• EXERCISE BRIEF
Reproduce every line of the material below without changing anything.

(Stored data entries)
* start *

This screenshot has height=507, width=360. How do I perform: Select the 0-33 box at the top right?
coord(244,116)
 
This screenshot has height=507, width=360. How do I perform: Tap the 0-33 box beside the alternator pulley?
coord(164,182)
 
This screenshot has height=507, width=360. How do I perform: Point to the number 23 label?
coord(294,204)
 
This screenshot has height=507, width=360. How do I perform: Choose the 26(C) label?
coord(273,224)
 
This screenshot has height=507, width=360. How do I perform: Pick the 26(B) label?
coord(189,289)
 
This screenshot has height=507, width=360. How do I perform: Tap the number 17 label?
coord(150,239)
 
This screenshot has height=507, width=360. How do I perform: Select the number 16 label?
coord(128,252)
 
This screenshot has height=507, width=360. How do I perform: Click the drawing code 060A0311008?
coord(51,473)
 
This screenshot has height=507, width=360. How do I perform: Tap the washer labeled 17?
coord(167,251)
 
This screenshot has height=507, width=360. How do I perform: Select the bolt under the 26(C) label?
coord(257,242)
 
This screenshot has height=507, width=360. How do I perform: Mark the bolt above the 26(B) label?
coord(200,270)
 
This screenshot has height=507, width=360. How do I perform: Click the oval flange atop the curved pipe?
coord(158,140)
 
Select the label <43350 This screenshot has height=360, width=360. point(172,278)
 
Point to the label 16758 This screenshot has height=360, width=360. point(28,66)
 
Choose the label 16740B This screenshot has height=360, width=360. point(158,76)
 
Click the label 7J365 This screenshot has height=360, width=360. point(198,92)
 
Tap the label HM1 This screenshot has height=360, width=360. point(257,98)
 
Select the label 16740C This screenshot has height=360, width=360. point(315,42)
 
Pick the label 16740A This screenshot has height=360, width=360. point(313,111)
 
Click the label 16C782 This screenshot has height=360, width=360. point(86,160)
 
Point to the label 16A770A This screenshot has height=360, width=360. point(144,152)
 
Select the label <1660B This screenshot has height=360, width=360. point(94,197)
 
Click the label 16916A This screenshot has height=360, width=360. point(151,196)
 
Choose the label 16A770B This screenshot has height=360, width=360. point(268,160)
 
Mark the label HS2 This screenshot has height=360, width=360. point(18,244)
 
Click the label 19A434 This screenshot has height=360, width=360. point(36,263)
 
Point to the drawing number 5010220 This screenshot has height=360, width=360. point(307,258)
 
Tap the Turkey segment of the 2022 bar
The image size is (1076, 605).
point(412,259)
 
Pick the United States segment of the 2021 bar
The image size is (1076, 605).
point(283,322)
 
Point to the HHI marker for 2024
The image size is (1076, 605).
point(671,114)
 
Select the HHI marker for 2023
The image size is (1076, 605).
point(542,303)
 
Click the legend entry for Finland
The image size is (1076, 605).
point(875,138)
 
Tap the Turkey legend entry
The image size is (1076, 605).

* end *

• RESULT
This screenshot has height=507, width=360. How do I perform: Select the 0-33 box at the top right?
coord(244,116)
 
This screenshot has height=507, width=360. How do I perform: Tap the 0-33 box beside the alternator pulley?
coord(164,182)
 
This screenshot has height=507, width=360. How do I perform: Point to the number 23 label?
coord(294,204)
 
This screenshot has height=507, width=360. How do I perform: Choose the 26(C) label?
coord(273,224)
 
This screenshot has height=507, width=360. How do I perform: Pick the 26(B) label?
coord(189,289)
 
This screenshot has height=507, width=360. How do I perform: Tap the number 17 label?
coord(150,239)
 
This screenshot has height=507, width=360. How do I perform: Select the number 16 label?
coord(128,252)
 
This screenshot has height=507, width=360. How do I perform: Click the drawing code 060A0311008?
coord(51,473)
 
This screenshot has height=507, width=360. How do I perform: Tap the washer labeled 17?
coord(167,251)
 
This screenshot has height=507, width=360. How do I perform: Select the bolt under the 26(C) label?
coord(257,242)
 
This screenshot has height=507, width=360. How do I perform: Mark the bolt above the 26(B) label?
coord(200,270)
 
This screenshot has height=507, width=360. How do I perform: Click the oval flange atop the curved pipe?
coord(158,140)
 
Select the label <43350 This screenshot has height=360, width=360. point(172,278)
 
Point to the label 16758 This screenshot has height=360, width=360. point(28,66)
 
Choose the label 16740B This screenshot has height=360, width=360. point(158,76)
 
Click the label 7J365 This screenshot has height=360, width=360. point(198,92)
 
Tap the label HM1 This screenshot has height=360, width=360. point(257,98)
 
Select the label 16740C This screenshot has height=360, width=360. point(315,42)
 
Pick the label 16740A This screenshot has height=360, width=360. point(313,111)
 
Click the label 16C782 This screenshot has height=360, width=360. point(86,160)
 
Point to the label 16A770A This screenshot has height=360, width=360. point(144,152)
 
Select the label <1660B This screenshot has height=360, width=360. point(94,197)
 
Click the label 16916A This screenshot has height=360, width=360. point(151,196)
 
Choose the label 16A770B This screenshot has height=360, width=360. point(268,160)
 
Mark the label HS2 This screenshot has height=360, width=360. point(18,244)
 
Click the label 19A434 This screenshot has height=360, width=360. point(36,263)
 
Point to the drawing number 5010220 This screenshot has height=360, width=360. point(307,258)
 
Tap the Turkey segment of the 2022 bar
The image size is (1076, 605).
point(412,259)
 
Pick the United States segment of the 2021 bar
The image size is (1076, 605).
point(283,322)
 
Point to the HHI marker for 2024
The image size is (1076, 605).
point(671,114)
 
Select the HHI marker for 2023
The image size is (1076, 605).
point(542,303)
 
Click the legend entry for Finland
The image size is (1076, 605).
point(875,138)
 
Tap the Turkey legend entry
The image size is (1076, 605).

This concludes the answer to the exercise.